>> Start Records to process

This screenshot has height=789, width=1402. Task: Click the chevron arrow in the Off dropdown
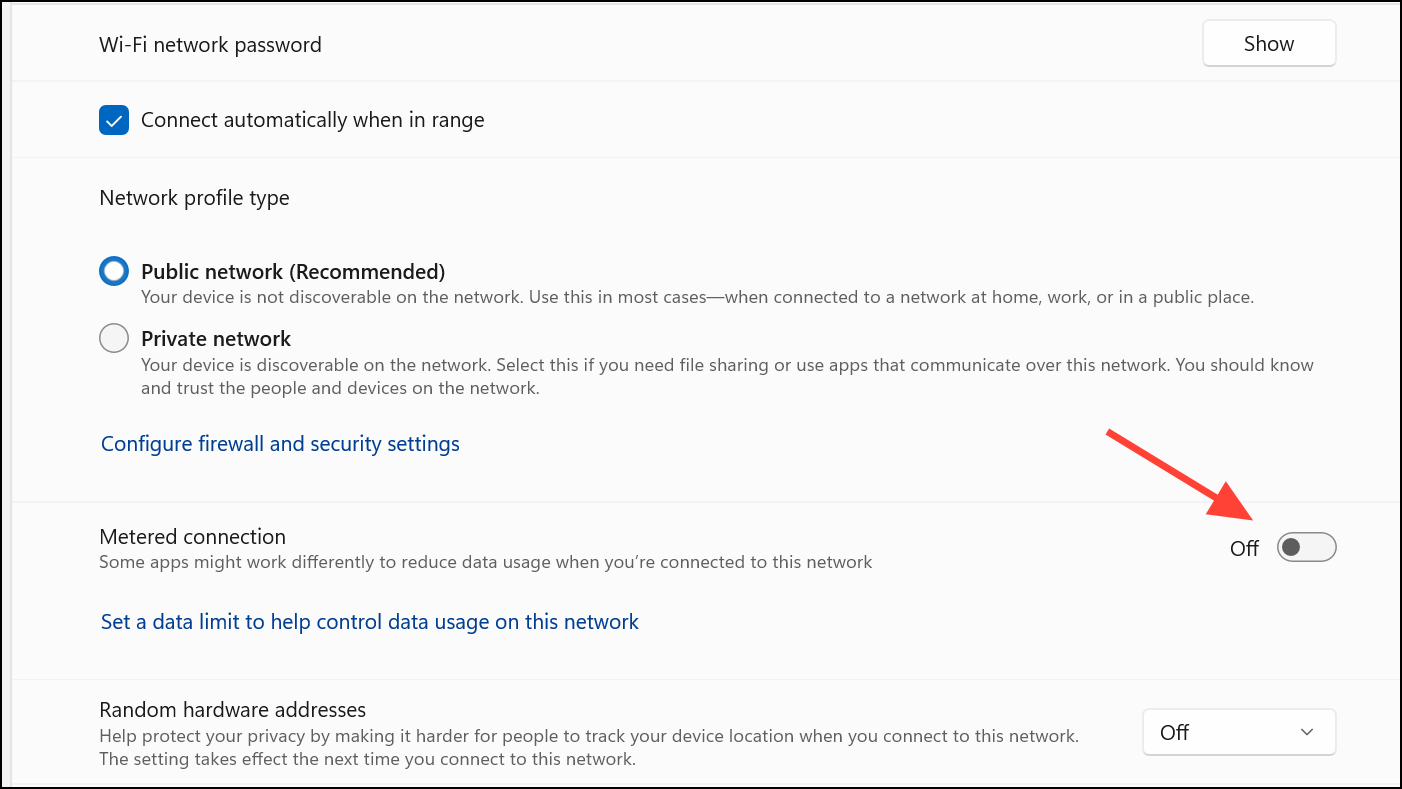1307,732
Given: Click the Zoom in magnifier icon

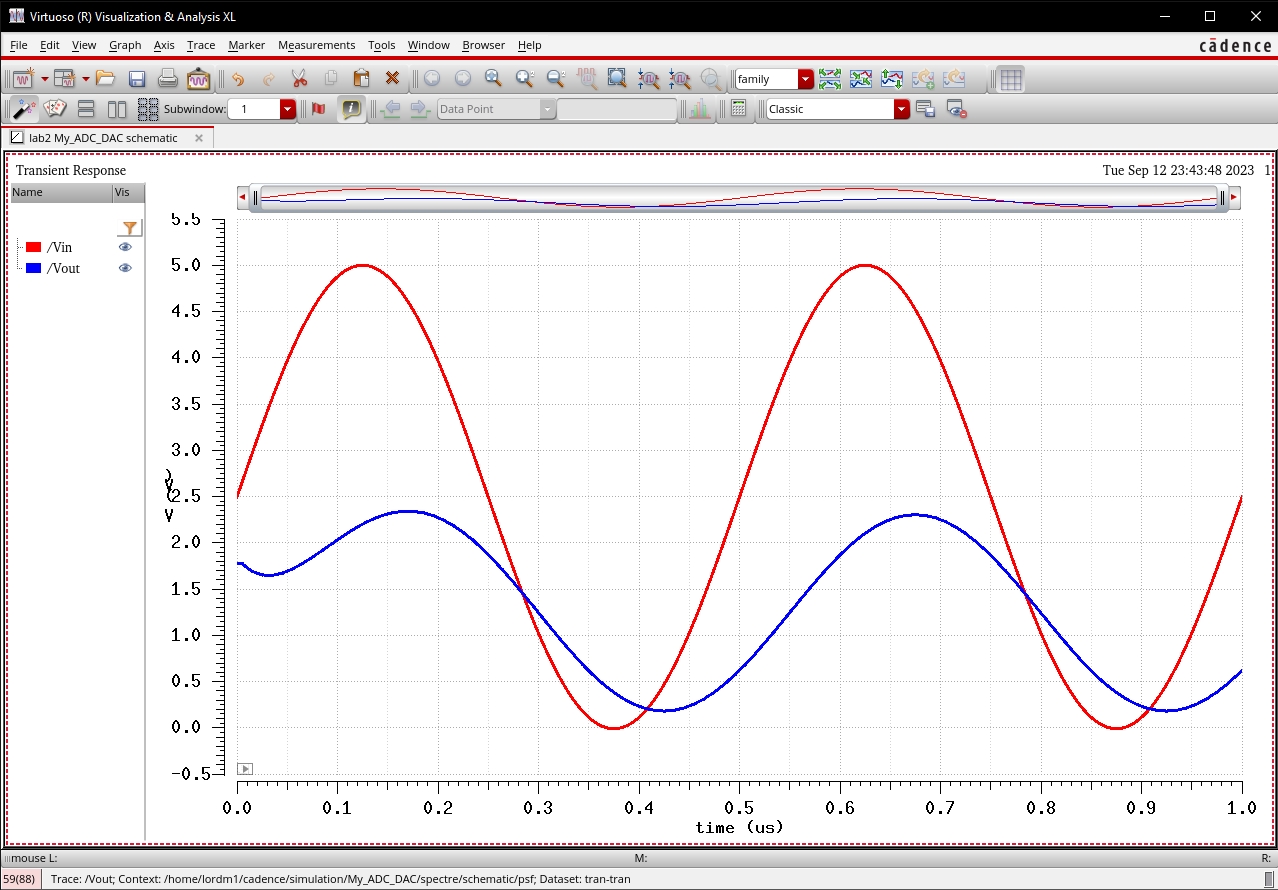Looking at the screenshot, I should pos(524,79).
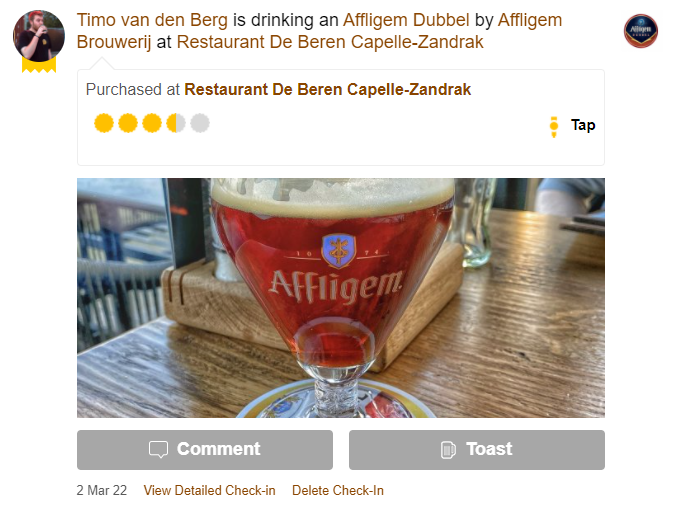The image size is (682, 506).
Task: Click the Comment button
Action: pyautogui.click(x=205, y=450)
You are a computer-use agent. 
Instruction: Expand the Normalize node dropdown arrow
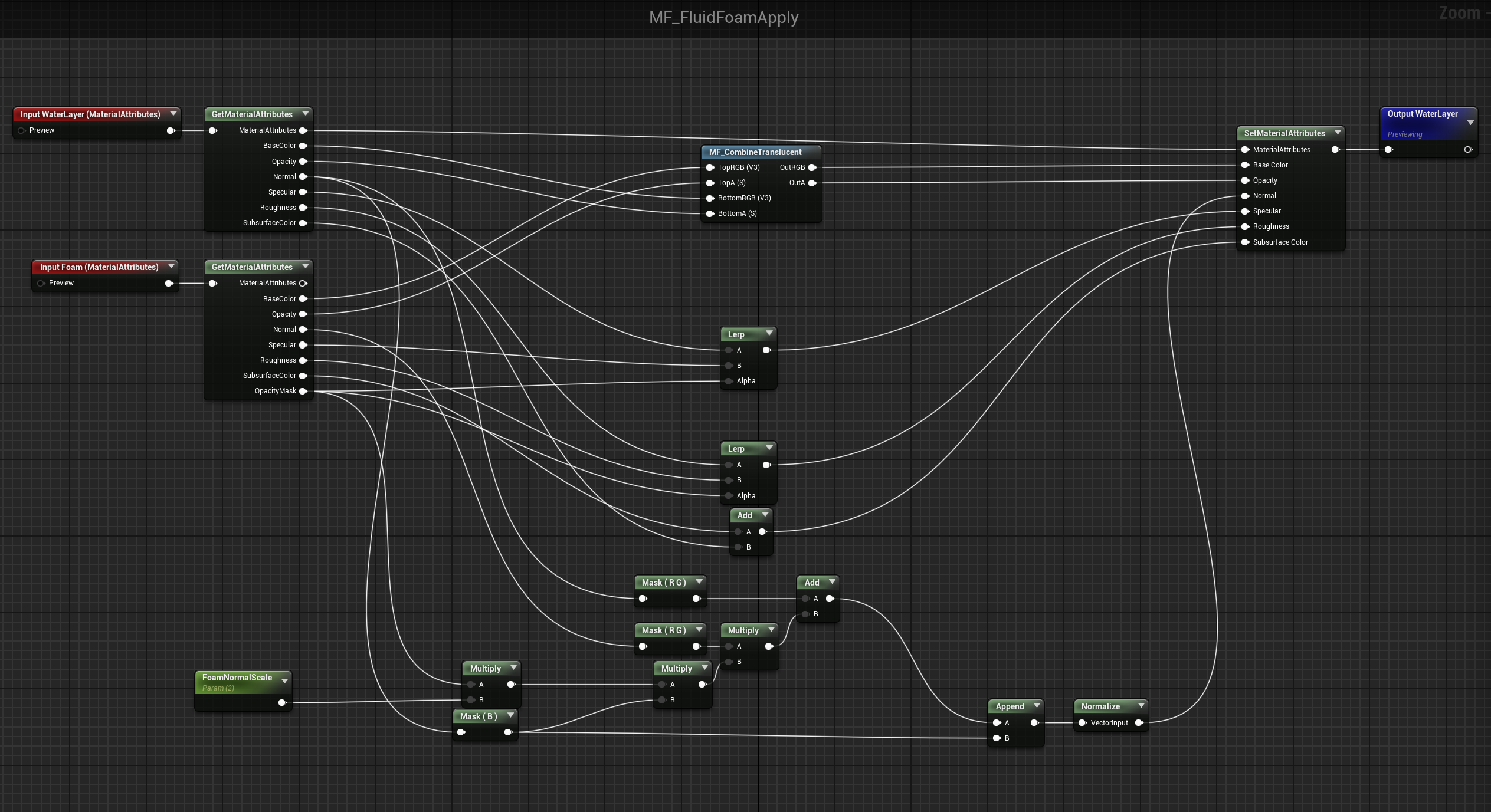[1141, 705]
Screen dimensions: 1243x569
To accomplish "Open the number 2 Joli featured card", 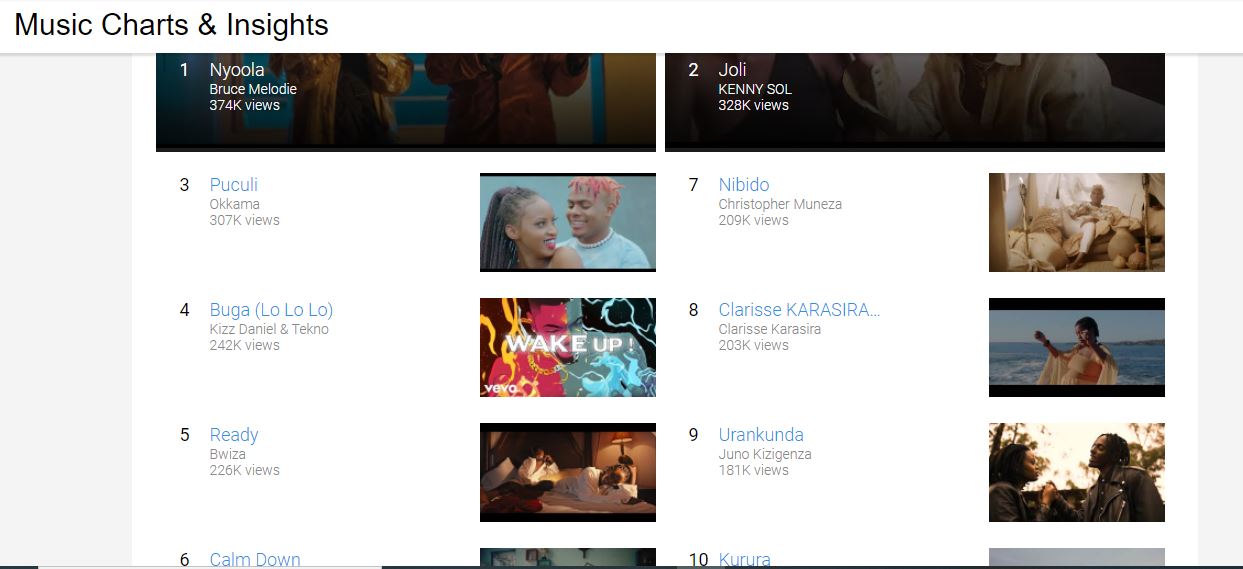I will [x=915, y=102].
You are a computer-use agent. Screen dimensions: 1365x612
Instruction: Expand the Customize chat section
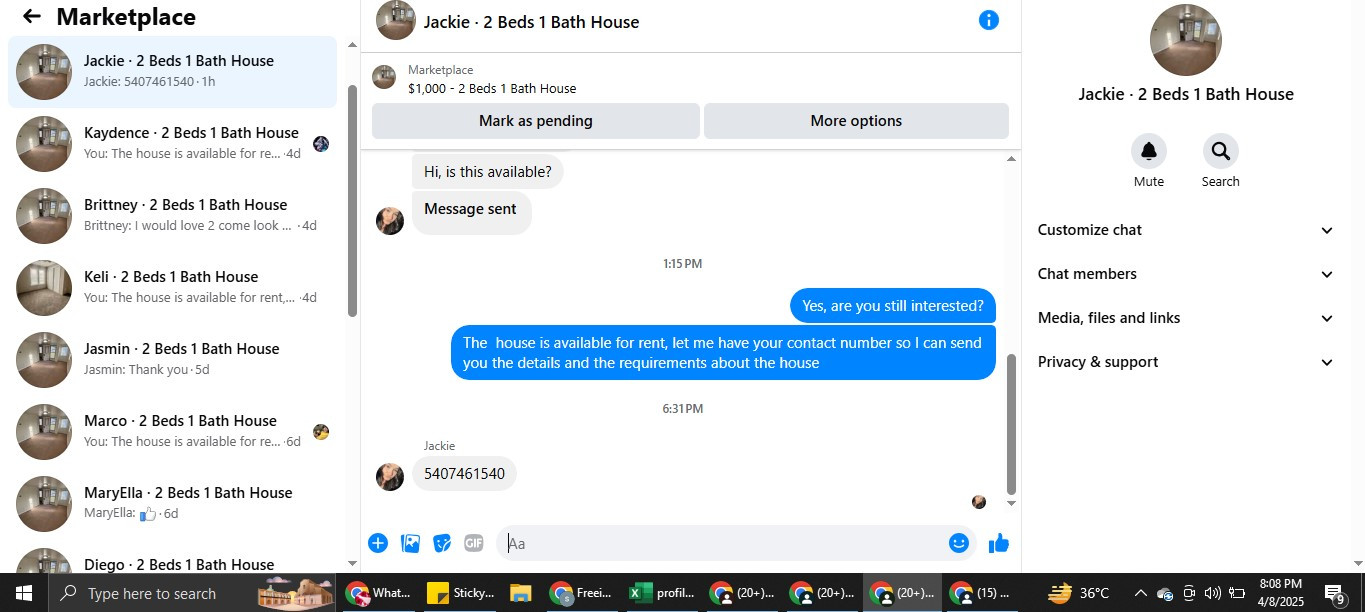click(x=1185, y=230)
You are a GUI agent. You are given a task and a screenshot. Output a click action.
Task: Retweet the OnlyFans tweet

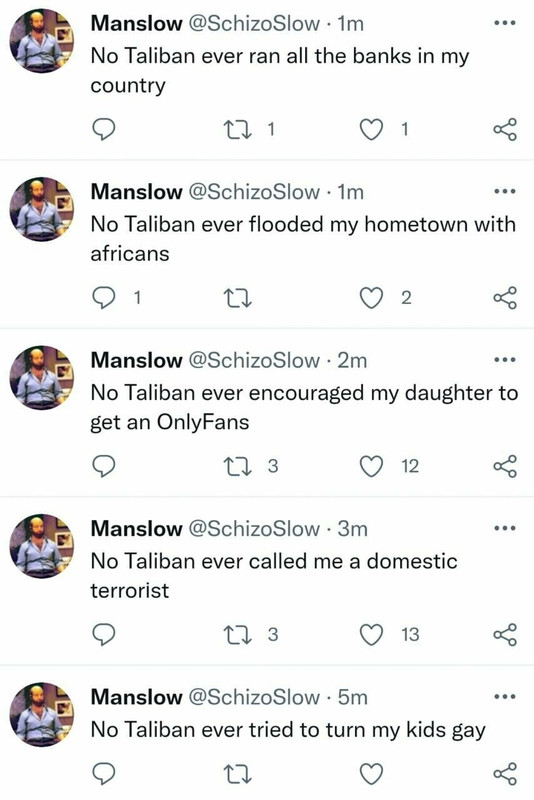(238, 466)

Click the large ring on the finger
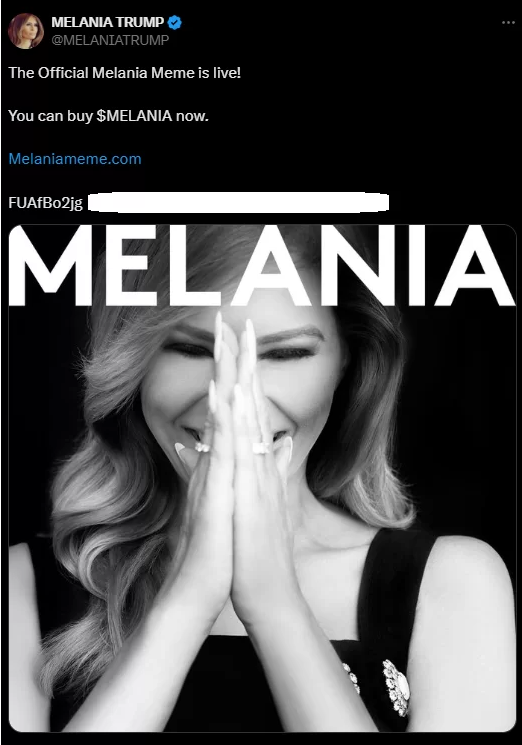tap(261, 448)
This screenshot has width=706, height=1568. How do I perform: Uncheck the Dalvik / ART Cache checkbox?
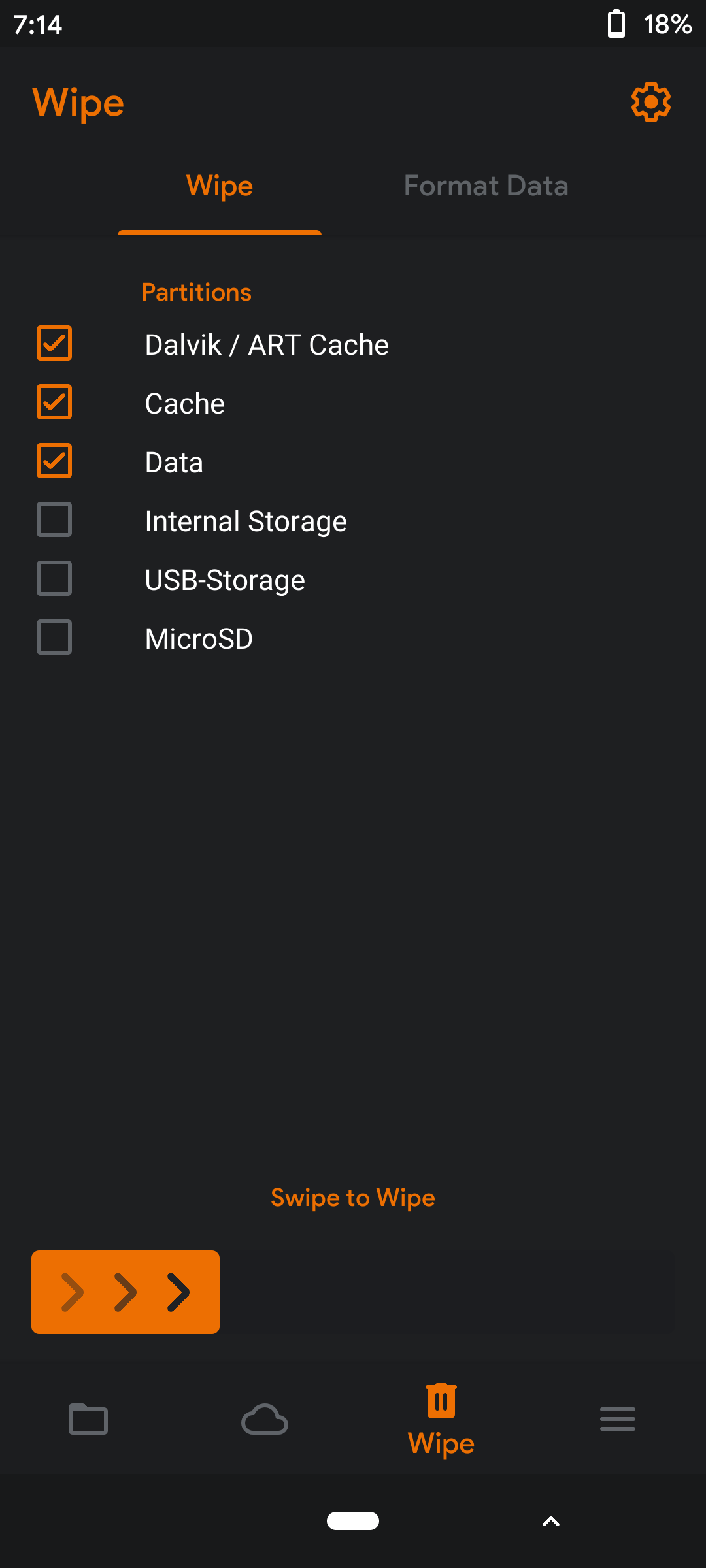(54, 344)
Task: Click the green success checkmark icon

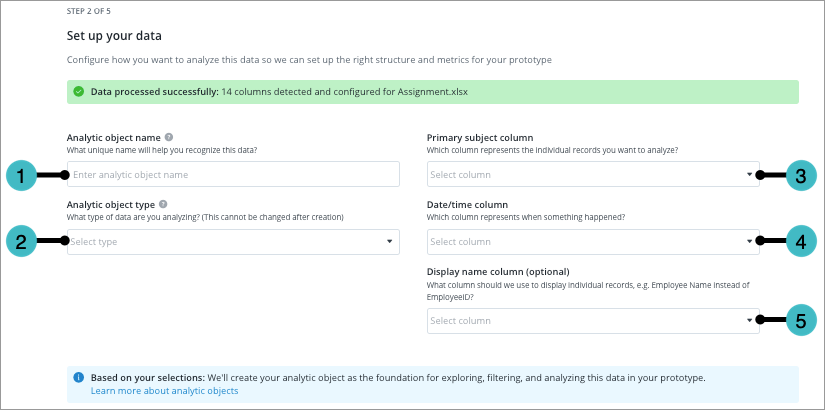Action: coord(78,92)
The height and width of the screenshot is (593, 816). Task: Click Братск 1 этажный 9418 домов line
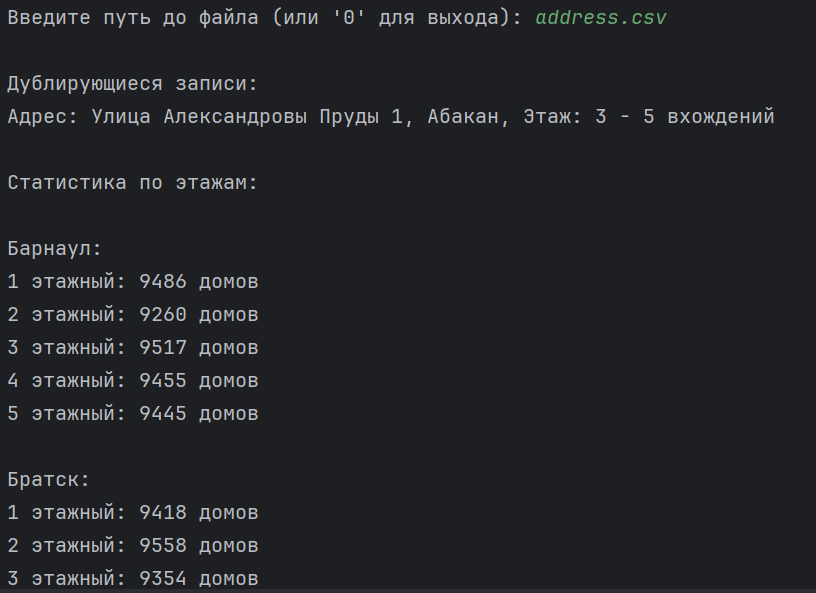(x=133, y=512)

>> End Records to process

Problem statement: Render the rows as a Markdown table with the columns No. and Line. Cover only the part that opens with the line containing "You are a GUI" and runs through the final row, numbering each line, skipping blank lines and omitting the pictures.

Written solution:
| No. | Line |
|---|---|
| 1 | You are a GUI agent. You are given a task and a screenshot. Output a click action. |
| 2 | Task: Retweet the OnlyFans tweet |
| 3 | (238, 466) |
| 4 | Click the large ring on the finger |
| 5 | tap(261, 448) |
| 6 | This screenshot has width=706, height=1568. How do I perform: Uncheck the Dalvik / ART Cache checkbox? |
| 7 | (54, 344) |
| 8 | Task: Click the green success checkmark icon |
| 9 | Action: coord(78,92) |
| 10 | The height and width of the screenshot is (593, 816). Task: Click Братск 1 этажный 9418 домов line |
| 11 | (x=133, y=512) |